I really don't understand this, could anyone give some hints of why?
Context:
In the preceding section the authors constructed Clifford algebra using creation operators $\mathbf{E}:V\to\mathrm{End}(\bigwedge(V))$ where $\mathbf{E}(\mathbf{v})(A)=\mathbf{v}\wedge A$, and annihilation operators $\mathbf{I}:V^*\to\mathrm{End}(\bigwedge(V))$ where $\mathbf{I}(\alpha)(A)=\alpha\rfloor A$. Using notation $\flat:V\to V^*$ as the index lowering operator, the Clifford mapping is defined as
$$\gamma=\gamma_+=\mathbf{E}+\mathbf{I}\circ\flat$$
After that confusing formula, the authors used above formula to get ($g$ is the associated bilinear quadratic form)

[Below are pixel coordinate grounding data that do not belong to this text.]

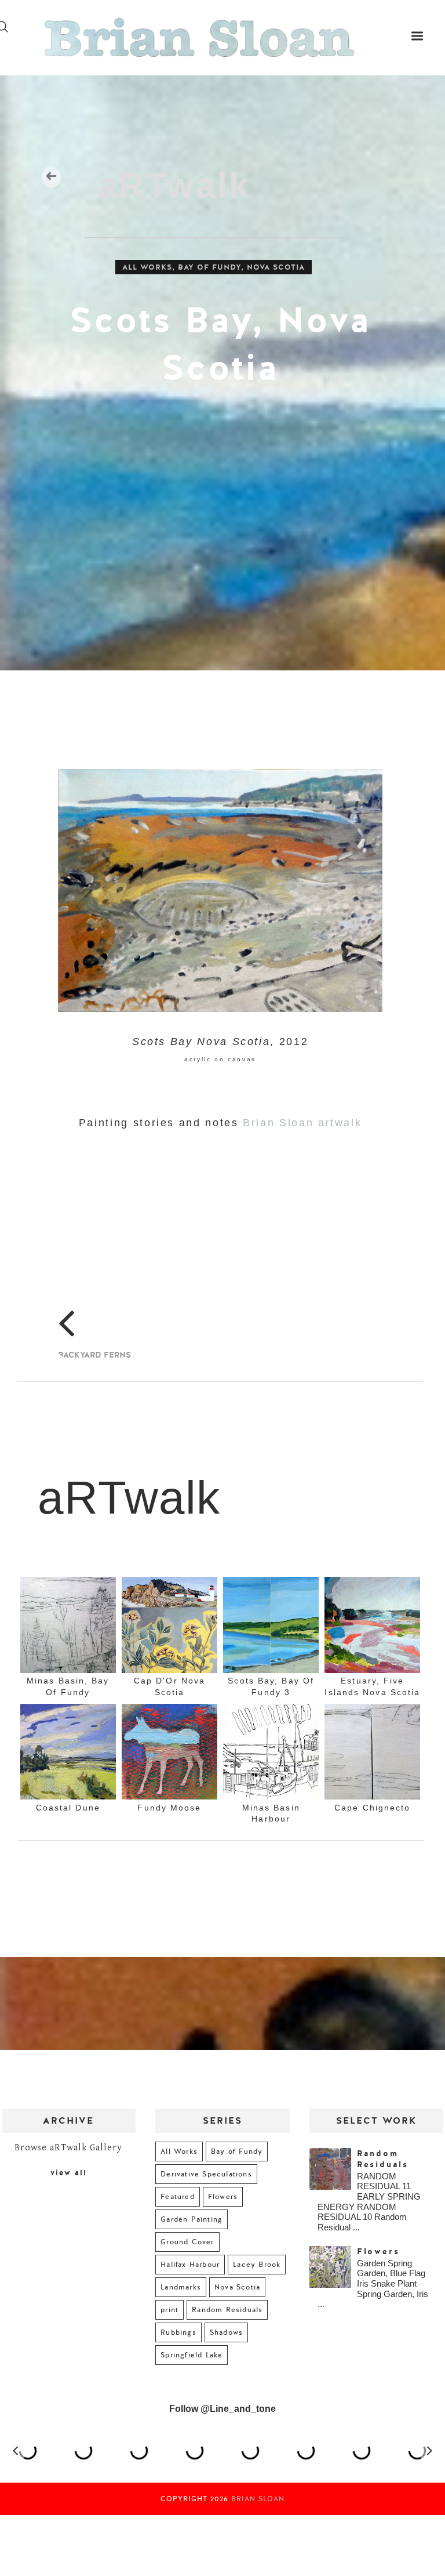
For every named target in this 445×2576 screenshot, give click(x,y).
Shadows (226, 2332)
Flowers (223, 2196)
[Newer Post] (56, 1347)
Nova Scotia (276, 267)
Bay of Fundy (209, 267)
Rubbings (178, 2332)
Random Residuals (227, 2309)
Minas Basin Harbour (271, 1813)
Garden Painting (191, 2219)
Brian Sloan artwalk (302, 1123)
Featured (178, 2196)
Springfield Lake (191, 2355)
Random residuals (382, 2159)
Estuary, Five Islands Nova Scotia (372, 1687)
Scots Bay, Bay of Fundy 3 (271, 1687)
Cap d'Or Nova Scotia (169, 1687)
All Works (147, 267)
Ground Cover (187, 2242)
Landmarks (181, 2287)
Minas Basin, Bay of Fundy (68, 1687)
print (169, 2309)
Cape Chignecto (372, 1807)
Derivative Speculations (206, 2174)
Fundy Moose (169, 1807)
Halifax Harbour (190, 2264)
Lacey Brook (256, 2264)
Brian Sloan (257, 2499)
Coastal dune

$$\begin{eqnarray} \gamma(\mathbf{v})(\mathbf{u})&=&(\mathbf{E}+\mathbf{I}\circ\flat)(\mathbf{v})(\mathbf{u})\\ &=&\mathbf{v}\wedge\mathbf{u}+\mathbf{v}_\flat\rfloor\mathbf{u}\\ &=&\mathbf{v}\wedge\mathbf{u}+g(\mathbf{v},\mathbf{u}) \end{eqnarray}$$
And, thus
$$\begin{eqnarray} \gamma(\mathbf{v})\gamma(\mathbf{u})&=&\gamma[\gamma(\mathbf{v})(\mathbf{u})]\\ &=&\gamma[\mathbf{v}\wedge\mathbf{u}+g(\mathbf{v},\mathbf{u})]\\ &=&\gamma(\mathbf{v}\wedge\mathbf{u})+g(\mathbf{v},\mathbf{u})\mathbf{1} \end{eqnarray}$$
I asked the original author via email and finally understand the formula. So let me share my understanding below.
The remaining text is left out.